TASK INSTRUCTIONS:
List the lines below as numbered items, from the line with "Click the Melrose/Cedar Park station icon" up to and including the line with "point(289,442)", and leave out any blank lines.
--- begin DATASET ---
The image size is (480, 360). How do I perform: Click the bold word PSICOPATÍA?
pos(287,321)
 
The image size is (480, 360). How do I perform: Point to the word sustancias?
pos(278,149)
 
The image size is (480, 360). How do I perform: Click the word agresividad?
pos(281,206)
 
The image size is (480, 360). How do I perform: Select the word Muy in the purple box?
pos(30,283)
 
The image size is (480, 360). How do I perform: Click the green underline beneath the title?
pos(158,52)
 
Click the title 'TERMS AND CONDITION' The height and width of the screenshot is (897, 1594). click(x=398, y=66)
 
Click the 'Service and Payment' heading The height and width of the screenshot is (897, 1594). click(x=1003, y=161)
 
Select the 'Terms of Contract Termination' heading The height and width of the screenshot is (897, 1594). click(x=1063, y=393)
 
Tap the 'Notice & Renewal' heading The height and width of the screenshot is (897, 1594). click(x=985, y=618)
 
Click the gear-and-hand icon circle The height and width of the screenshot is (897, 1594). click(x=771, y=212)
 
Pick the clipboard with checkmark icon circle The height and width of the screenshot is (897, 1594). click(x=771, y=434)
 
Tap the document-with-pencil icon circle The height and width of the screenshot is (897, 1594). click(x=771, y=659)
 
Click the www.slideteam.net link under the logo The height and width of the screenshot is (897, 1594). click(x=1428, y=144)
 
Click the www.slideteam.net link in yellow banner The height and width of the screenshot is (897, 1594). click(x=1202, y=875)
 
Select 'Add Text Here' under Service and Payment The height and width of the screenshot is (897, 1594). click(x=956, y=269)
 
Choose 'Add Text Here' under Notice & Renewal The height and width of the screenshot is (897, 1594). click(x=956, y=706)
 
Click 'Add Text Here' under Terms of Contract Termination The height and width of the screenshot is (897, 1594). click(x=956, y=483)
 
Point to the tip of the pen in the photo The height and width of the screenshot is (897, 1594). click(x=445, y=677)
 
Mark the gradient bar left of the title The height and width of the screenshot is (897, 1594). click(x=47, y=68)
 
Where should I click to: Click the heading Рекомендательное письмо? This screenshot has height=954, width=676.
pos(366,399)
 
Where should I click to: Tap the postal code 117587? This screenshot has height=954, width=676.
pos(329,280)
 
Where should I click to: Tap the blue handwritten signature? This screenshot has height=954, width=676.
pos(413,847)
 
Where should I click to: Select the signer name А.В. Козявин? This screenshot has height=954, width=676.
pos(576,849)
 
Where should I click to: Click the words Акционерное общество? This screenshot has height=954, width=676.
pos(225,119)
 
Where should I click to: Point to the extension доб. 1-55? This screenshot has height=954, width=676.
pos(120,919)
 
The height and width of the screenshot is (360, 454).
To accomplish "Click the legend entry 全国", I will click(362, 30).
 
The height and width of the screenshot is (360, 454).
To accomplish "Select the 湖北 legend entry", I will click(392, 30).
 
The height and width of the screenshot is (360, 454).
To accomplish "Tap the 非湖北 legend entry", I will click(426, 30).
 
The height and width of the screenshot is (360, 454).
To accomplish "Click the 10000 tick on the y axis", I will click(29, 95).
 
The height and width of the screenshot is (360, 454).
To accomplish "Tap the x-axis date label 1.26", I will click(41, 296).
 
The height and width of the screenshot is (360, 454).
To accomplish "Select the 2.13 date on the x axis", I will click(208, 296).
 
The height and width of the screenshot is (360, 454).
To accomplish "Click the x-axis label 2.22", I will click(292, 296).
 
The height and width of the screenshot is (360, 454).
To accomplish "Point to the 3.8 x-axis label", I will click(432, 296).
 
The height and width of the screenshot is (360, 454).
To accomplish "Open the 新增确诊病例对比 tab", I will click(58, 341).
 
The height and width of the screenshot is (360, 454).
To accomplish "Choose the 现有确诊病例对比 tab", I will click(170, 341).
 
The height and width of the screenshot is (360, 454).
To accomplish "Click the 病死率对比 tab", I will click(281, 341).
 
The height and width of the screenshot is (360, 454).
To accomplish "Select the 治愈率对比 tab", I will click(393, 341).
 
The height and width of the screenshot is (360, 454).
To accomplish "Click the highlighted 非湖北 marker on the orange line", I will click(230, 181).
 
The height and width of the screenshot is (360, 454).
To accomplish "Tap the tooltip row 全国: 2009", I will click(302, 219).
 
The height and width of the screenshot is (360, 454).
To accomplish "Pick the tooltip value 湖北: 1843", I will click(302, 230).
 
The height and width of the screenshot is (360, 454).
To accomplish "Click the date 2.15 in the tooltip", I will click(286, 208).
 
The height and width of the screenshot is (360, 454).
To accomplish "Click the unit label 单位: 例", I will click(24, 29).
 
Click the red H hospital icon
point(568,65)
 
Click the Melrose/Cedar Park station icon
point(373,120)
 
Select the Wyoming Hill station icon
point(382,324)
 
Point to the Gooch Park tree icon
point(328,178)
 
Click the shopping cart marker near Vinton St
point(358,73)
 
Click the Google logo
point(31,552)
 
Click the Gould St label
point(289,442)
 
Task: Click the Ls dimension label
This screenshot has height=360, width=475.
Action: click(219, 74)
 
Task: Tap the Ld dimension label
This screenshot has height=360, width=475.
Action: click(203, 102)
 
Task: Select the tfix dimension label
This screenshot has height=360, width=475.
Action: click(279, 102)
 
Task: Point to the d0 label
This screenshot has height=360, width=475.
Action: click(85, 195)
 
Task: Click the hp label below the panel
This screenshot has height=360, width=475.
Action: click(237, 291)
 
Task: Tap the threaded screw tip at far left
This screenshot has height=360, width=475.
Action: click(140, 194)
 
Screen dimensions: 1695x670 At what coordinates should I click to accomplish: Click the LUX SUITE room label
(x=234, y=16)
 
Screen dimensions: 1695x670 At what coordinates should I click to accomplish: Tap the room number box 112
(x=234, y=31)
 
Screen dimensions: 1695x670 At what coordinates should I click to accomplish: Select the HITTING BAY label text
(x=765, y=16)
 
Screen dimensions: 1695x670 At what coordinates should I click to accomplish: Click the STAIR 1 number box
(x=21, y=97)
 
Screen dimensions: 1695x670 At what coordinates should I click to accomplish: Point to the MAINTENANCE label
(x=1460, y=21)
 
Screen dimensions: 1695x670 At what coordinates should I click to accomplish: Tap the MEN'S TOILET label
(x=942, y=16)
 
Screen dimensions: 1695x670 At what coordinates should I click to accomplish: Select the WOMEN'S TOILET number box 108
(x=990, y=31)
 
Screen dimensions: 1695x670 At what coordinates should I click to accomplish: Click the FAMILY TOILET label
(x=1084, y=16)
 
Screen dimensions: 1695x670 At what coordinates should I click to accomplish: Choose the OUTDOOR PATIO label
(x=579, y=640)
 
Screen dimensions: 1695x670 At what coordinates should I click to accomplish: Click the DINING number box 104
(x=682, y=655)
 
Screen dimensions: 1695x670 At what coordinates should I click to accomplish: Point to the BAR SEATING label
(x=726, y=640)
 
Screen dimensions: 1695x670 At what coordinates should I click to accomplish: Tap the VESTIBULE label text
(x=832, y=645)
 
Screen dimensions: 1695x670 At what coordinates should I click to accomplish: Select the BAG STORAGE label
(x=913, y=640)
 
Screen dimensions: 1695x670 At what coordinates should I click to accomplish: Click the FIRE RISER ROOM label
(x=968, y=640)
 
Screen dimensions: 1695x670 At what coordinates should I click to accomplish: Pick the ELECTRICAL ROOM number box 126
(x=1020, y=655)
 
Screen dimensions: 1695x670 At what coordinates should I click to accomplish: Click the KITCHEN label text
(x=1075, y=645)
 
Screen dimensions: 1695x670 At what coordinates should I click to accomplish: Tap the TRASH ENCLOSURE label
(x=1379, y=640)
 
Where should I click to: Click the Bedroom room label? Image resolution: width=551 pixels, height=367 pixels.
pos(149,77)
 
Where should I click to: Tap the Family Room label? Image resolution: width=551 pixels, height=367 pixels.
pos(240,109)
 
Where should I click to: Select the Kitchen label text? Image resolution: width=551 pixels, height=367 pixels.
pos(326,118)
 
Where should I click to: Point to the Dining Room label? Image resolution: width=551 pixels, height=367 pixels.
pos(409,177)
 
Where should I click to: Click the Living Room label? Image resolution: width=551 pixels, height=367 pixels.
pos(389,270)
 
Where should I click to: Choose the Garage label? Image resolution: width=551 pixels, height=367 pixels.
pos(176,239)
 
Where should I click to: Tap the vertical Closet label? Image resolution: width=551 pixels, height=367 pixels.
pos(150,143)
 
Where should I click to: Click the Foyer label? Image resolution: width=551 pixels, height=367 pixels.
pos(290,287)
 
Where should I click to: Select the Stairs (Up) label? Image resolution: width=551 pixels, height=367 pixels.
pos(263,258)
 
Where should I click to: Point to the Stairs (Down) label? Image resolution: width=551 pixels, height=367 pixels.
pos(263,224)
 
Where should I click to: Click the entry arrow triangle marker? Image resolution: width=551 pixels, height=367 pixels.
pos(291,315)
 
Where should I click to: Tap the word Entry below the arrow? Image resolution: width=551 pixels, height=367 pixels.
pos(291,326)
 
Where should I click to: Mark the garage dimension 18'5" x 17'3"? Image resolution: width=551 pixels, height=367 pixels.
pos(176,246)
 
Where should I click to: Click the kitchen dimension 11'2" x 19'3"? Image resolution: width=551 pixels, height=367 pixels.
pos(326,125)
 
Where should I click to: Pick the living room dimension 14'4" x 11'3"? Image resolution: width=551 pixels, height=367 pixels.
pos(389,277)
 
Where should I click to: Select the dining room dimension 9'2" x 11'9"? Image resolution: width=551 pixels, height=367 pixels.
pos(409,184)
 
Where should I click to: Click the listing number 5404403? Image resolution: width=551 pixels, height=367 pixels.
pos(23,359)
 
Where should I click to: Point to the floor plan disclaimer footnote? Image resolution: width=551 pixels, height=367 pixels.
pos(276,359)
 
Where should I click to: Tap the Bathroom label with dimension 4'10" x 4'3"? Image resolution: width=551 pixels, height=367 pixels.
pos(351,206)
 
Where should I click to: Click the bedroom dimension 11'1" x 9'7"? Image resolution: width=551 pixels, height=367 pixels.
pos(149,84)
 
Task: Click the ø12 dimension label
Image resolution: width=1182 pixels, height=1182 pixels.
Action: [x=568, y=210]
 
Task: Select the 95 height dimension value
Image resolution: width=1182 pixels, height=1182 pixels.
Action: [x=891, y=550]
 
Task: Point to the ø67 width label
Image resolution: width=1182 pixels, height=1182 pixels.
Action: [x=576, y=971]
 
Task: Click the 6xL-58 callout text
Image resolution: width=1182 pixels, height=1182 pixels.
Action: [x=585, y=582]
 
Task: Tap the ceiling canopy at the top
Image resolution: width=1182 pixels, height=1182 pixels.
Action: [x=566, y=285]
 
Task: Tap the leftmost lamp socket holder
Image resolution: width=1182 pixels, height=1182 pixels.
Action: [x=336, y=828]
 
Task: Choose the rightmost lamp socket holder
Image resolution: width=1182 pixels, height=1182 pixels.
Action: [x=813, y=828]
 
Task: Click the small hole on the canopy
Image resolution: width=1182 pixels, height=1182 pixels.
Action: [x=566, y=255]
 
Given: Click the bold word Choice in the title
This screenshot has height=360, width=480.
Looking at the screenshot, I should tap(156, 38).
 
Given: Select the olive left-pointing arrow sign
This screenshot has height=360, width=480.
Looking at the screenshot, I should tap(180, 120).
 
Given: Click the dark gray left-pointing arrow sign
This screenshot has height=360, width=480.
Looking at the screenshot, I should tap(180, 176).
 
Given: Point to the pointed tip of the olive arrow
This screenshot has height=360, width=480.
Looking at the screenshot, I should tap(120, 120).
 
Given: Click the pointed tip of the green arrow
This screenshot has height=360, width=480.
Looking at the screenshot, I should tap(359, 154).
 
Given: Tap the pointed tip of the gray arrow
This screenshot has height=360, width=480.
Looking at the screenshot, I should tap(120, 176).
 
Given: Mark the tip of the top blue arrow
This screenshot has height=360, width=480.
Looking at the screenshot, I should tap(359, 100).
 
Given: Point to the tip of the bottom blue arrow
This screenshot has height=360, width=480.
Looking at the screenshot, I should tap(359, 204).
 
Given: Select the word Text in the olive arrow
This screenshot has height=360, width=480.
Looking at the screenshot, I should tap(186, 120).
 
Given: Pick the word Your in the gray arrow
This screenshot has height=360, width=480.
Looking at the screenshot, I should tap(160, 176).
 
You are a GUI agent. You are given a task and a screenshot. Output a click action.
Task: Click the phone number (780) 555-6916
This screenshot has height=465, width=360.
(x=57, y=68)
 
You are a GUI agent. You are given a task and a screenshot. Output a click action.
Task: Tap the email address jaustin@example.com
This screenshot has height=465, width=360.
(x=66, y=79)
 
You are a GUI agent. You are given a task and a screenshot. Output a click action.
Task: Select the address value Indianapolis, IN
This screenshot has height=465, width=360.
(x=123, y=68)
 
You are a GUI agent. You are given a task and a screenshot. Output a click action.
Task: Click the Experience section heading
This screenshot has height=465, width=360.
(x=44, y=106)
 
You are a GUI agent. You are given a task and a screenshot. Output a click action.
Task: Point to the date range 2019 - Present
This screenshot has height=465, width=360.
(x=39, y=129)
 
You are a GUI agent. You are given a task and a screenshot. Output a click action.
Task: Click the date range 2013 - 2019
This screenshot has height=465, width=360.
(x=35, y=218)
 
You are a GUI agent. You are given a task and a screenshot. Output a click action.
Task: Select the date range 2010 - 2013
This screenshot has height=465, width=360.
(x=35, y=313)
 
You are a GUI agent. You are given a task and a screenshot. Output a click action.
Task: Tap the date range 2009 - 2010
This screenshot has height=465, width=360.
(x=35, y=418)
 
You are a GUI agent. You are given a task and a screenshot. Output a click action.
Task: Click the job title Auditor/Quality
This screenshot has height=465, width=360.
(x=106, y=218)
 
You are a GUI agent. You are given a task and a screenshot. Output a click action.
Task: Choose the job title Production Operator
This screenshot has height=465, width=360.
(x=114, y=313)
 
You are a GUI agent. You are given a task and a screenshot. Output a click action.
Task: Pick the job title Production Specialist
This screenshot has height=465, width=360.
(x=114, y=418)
--- end DATASET ---
FULL OUTPUT:
1. Click the Melrose/Cedar Park station icon
2. point(373,120)
3. Select the Wyoming Hill station icon
4. point(382,324)
5. Point to the Gooch Park tree icon
6. point(328,178)
7. Click the shopping cart marker near Vinton St
8. point(358,73)
9. Click the Google logo
10. point(31,552)
11. Click the Gould St label
12. point(289,442)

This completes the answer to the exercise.